Saturday, February 13, 2010

Charts and clouds

As Doug Arnold pointed out, attacking trees and looking for a replacement isn't new. It has already been done, so I didn't actually invent anything revolutionary. The construction cloud is actually a well known structure called chart, as in chart parsing. The chart is designed for keeping all possible parse variants in a compact way to ease backtracking and reparse. And my cloud does exactly this and in a very similar fashion.

One difference is what kind of information is stored in the chart. In the classical approach, it's a bunch of records like "there may be an NP constituent from word 3 to word 7". No internal structure of these constituents is stored. If someone needs the complete tree, it can be computed on demand, since all of the daughter phrases are also present in the chart. And you're lucky if there's only one variant of such subtree.

Cloud is a collection of records like "constructions X, Y and Z may form a construction T". Since constructions don't tend to have a deep hierarchy, each of them stores its children. We don't have to compute the subtree on demand. But the subtree rarely covers the whole sentence. Therefore the task is to find a subset of all constructions such that it covers the input and its constructions don't contradict each other.
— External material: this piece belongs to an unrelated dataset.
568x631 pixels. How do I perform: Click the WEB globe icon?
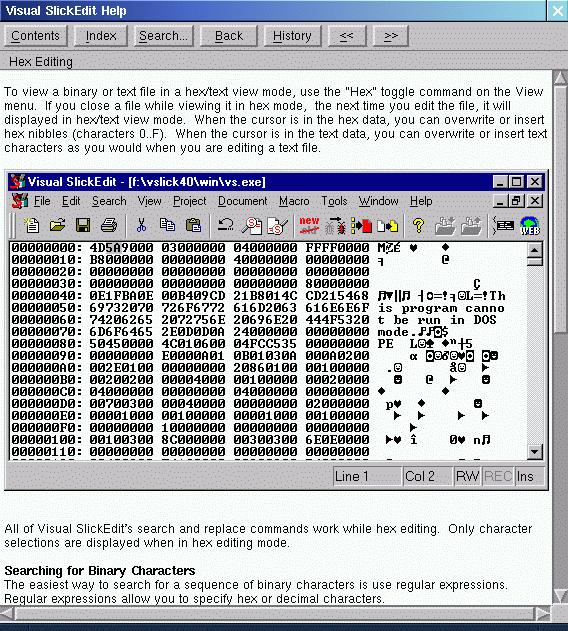click(x=529, y=225)
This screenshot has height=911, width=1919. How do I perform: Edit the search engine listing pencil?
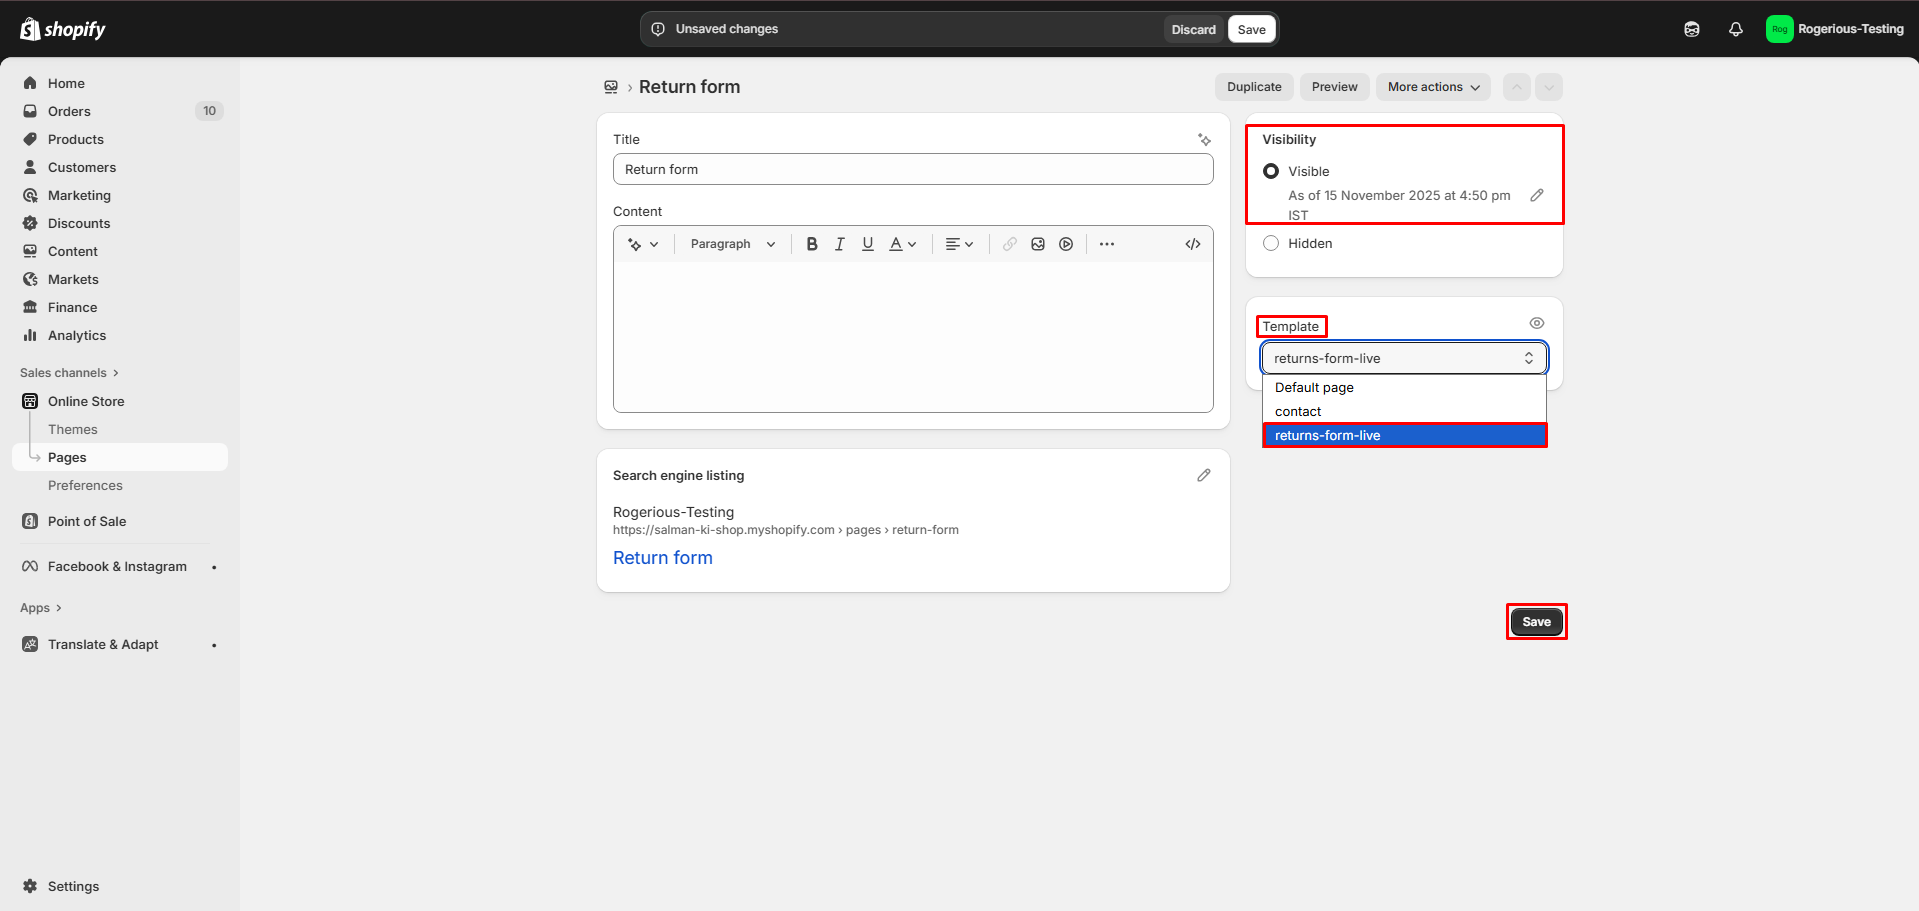[1204, 476]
Another difference is that usually chart is tightly connected with the parser. A typical chart parser computes all the results in parallel, storing every possible intermediate constituent in the chart. On the other hand, I'm into single-variant serial parsing with error recovery. Of course, nothing prevents from implementing that kind of parser with phrase-structure-based chart: just drive one variant instead of all. One of the reasons I prefer dependency-like constructions over constituents is that free word order languages appear to be easier to describe in terms of constructions.

2 comments:

Muhammad Alzaidi said...

Hi Peter,
I am really happy to share my idea with you here.. what you said is really interesting. I think you are talking from a purely computational perspective. let me talk from less computation perspective and more theoretical perspective.. within minimalism for instance "sets" are used as a formal method of describing structure if this implies something,, it implies that tree seems to be observed that it is not that satisfactory although sometimes it is working perfectly.. however, people nowaday it seems to me that they use trees as a way of representing structures and to make a well-presented argument....(;)

Peter Gromov said...

Actually, charts are most often used for tree representation. Though those trees are not very much like the ones depicted in Minimalism. In my opinion, trees are overused in linguistics. Too many of the examples seem to be analyzable using the trees, and this is misleading. But if you consider a real text, for example, your or my message here, you'll find it quite hard to fit it in a tree structure (especially counting all the punctuation and parentheticals).